[[ Records supplied, beginning ]]

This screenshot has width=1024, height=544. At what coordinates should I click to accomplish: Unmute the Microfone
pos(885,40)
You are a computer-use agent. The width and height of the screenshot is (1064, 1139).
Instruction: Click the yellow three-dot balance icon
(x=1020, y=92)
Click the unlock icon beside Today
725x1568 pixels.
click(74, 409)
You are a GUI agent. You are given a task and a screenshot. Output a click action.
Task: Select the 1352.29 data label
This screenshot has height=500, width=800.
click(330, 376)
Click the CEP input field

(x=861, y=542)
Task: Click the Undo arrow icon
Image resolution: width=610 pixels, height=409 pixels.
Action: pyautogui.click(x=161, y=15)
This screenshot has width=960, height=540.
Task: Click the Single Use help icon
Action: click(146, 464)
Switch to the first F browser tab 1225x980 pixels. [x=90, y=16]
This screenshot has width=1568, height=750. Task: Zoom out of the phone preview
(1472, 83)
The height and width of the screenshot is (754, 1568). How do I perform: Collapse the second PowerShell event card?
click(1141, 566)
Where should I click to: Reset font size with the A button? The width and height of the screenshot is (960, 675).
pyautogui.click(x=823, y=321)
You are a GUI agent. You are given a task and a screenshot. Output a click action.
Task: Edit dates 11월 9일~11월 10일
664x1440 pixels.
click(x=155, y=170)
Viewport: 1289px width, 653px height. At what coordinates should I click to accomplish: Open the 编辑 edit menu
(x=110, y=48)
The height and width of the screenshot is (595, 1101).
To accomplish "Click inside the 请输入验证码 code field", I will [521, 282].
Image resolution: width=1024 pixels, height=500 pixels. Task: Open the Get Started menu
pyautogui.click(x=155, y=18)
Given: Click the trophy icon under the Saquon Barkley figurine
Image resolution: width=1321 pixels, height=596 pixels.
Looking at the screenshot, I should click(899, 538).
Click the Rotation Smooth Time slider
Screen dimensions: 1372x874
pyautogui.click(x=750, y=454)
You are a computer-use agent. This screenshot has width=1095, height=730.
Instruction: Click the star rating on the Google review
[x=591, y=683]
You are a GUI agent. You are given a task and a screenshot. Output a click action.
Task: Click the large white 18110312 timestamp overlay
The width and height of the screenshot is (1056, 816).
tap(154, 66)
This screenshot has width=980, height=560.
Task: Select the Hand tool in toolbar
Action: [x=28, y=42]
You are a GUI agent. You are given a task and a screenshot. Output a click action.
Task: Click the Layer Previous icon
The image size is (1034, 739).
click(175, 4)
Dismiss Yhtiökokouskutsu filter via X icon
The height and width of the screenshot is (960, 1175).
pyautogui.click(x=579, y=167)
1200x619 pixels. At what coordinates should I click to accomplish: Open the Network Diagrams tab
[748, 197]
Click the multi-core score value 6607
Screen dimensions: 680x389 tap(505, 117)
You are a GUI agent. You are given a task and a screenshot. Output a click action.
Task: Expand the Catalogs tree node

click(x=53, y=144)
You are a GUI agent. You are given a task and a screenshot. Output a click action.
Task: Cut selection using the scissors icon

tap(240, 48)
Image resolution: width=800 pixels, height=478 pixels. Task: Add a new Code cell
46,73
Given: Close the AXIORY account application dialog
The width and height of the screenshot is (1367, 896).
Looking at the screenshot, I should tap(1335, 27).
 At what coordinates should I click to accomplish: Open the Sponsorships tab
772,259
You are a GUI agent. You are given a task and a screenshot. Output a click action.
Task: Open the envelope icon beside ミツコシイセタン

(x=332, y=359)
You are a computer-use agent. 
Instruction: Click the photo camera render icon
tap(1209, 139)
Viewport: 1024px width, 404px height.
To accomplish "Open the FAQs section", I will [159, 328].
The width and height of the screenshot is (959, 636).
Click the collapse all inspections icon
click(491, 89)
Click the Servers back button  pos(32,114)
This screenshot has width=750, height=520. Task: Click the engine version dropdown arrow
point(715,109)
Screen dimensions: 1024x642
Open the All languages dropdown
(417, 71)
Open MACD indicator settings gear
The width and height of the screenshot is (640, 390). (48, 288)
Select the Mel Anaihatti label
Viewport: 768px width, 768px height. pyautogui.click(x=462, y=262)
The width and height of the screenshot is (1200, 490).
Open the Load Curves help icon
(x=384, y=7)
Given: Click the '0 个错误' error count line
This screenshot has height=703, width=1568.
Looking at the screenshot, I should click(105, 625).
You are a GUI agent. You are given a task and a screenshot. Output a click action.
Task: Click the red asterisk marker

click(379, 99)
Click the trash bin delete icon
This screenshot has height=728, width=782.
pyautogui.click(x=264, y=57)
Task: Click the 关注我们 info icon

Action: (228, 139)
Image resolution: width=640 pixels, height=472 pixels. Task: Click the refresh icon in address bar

[[ Records supplied, end ]]

What is being asked: Filter the entries and copy out every line with the word "computer".

Problem solution:
You are a computer-use agent. The width and height of the screenshot is (1064, 1139).
You are a computer-use agent. This screenshot has width=1095, height=730.
You are a computer-use agent. 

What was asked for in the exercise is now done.